START THE INPUT
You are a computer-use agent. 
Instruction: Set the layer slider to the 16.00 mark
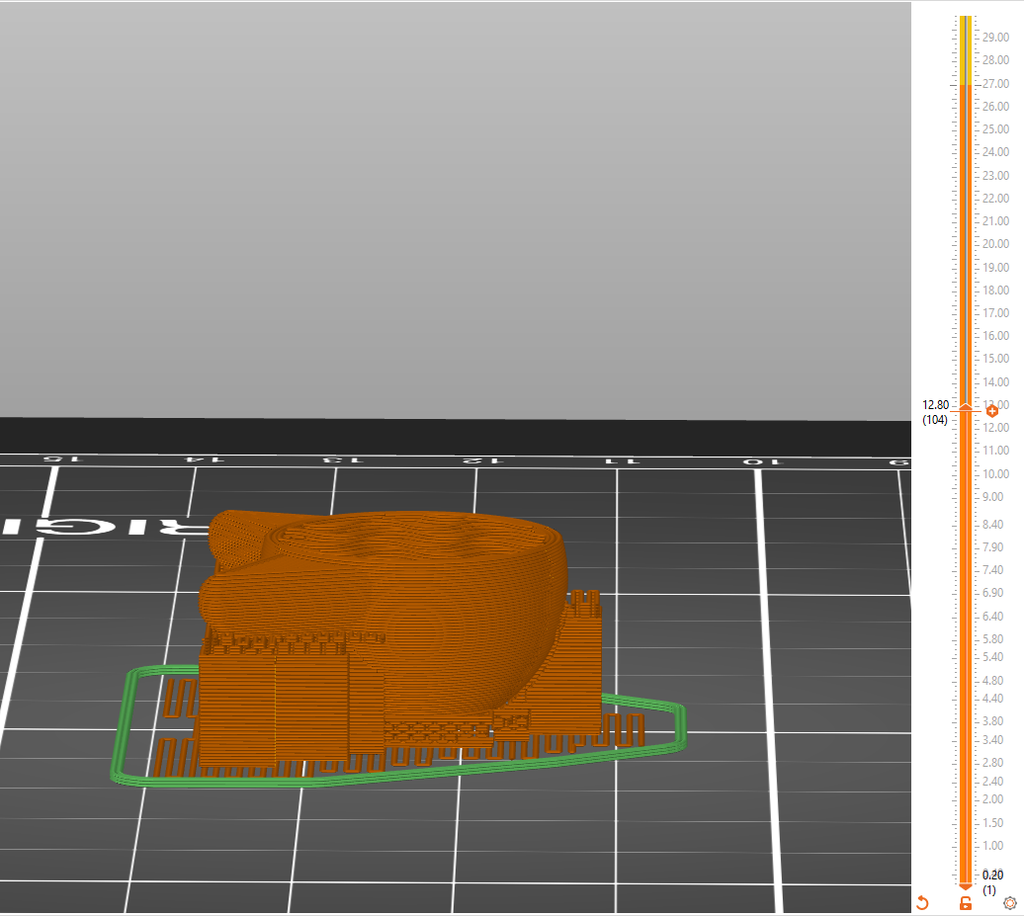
END THE INPUT
START THE INPUT
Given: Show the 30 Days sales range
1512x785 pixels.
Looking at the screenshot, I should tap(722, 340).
END THE INPUT
*WHAT NEEDS TO BE DONE*.
In the entries above, find the line holding "You are a computer-use agent." and the line holding "Instruction: Set the"; print both of them and every line between, exactly, and nothing else.

*WRITTEN RESPONSE*.
You are a computer-use agent. 
Instruction: Set the layer slider to the 16.00 mark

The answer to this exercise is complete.